Setelah menempuh perjalanan melelahkan dari Dendang (Tanjung Jabung Timur) kemudian ke Kumpeh (Kabupaten Muara Jambi), perjalanan kemudian diteruskan ke Desa-desa yang termasuk kedalam Kecamatan Senyerang (Tanjung Jabung Barat).
Didalam Laporan Pelajaran dari Konflik, Perundingan dan Kesepakatan antara Desa Senyerang dengan PT Wira Karya Sakti – Lanskap khas Sumatra dengan beragam sistem penggunaan lahan, FPP – Walhi Jambi, Oktober 2014 disebutkan Warga Senyerang didominasi oleh etnis Melayu yang nenek moyangnya berasal dari wilayah Kuantan di Provinsi Riau, Sumatera. Di abad ke- 19, leluhur masyarakat Senyerang ini berekspansi dari kawasan hulu Kuantan sepanjang Sungai Indra Giri. Beberapa keluarga menetap di Reteh, dekat lokasi Desa Senyerang saat ini, di akhir abad ke-19.
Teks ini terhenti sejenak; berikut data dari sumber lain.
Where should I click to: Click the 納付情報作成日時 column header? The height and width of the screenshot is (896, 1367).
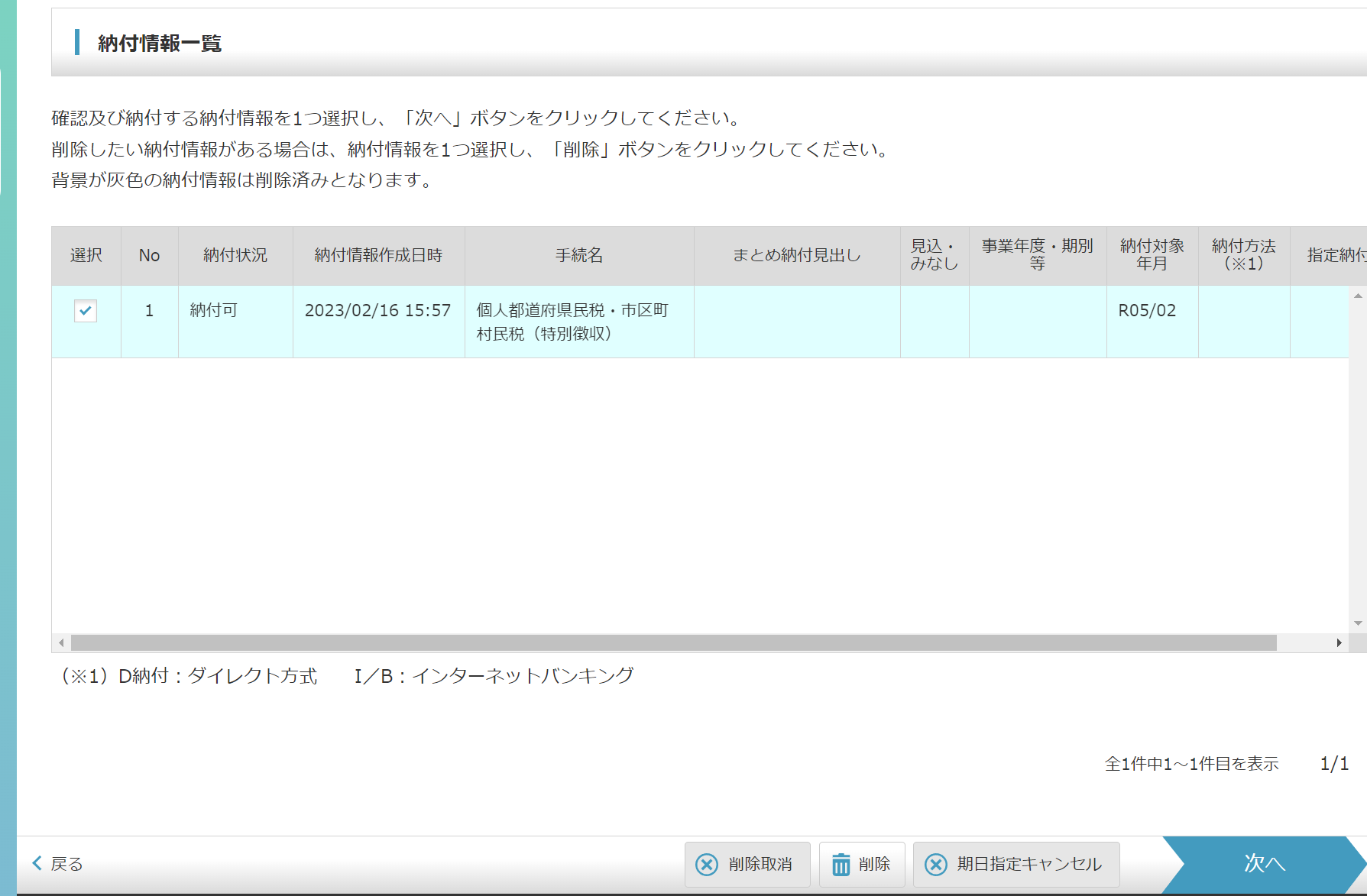click(x=378, y=256)
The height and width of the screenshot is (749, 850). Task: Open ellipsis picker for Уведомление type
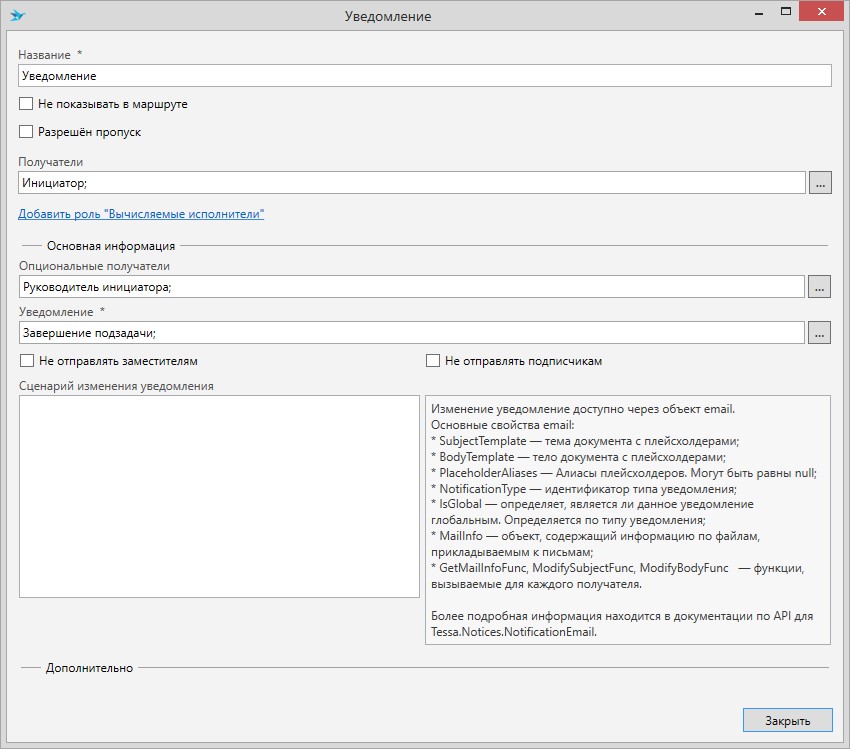coord(819,333)
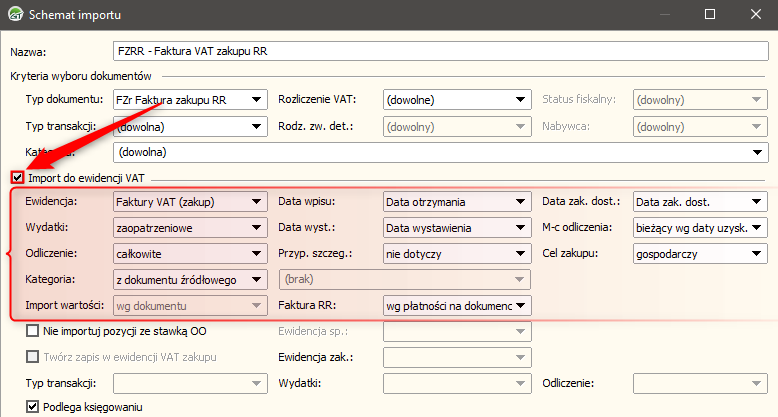Toggle Import do ewidencji VAT checkbox
778x417 pixels.
click(18, 178)

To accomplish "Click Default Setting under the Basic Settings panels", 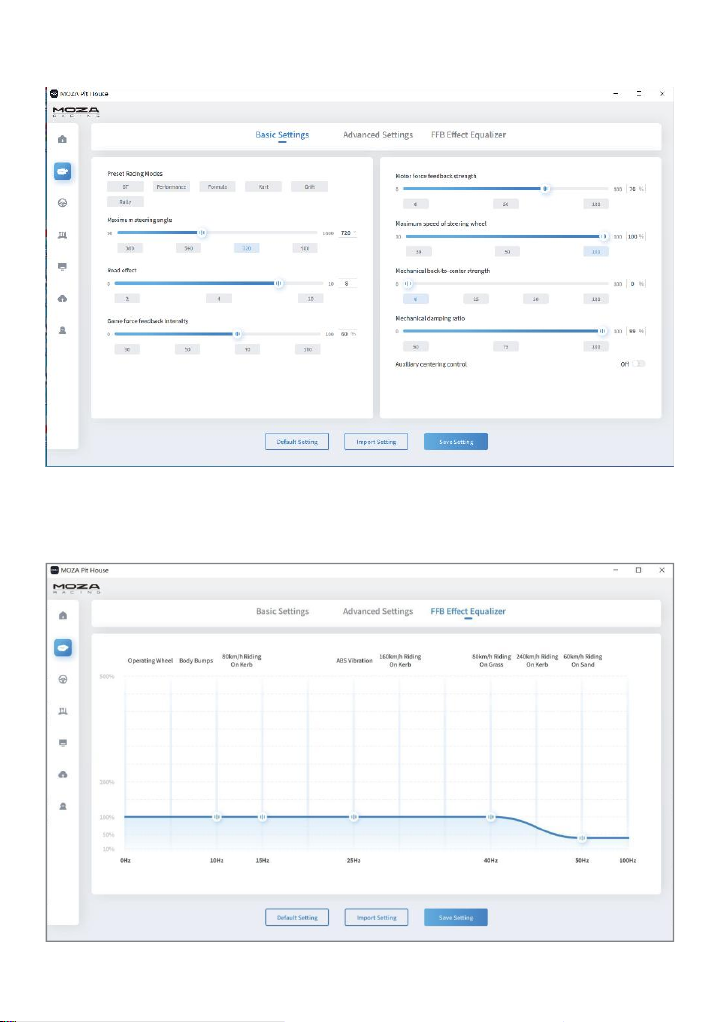I will point(297,442).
Pada tahun 1905 catatan-catatan awal Belanda merujuk ke sebuah desa bernama Senyerang. Masyarakat di sana membayar pajak kepada pemerintah kolonial Belanda dari awal tahun 1900-an, dan mereka kemudian diakui sebagai pembayar pajak dan pemilik lahan sejak waktu itu. Pada tahun 1927, pemerintah kolonial Belanda mengakui keberadaan masyarakat Senyerang lewat surat yang memberi masyarakat hak untuk membuka hutan, yang dikeluarkan kepada H. Abdurrahaman, ketua masyarakat saat itu. Surat tersebut diserahkan kepada Abdurrahman lewat Demang (pimpinan desa-desa) Kuala Tungkal. Para Tuo Tuo (pemimpin adat) kemudian berkumpul untuk membahas dan mencapai kesepakatan dalam menentukan tata batas dalam daerah-daerah adat untuk menetapkan mana yang merupakan tanah rendah yang menjadi milik Desa Senyerang dan mana yang merupakan tanah tinggi milik Desa Tebing Tinggi.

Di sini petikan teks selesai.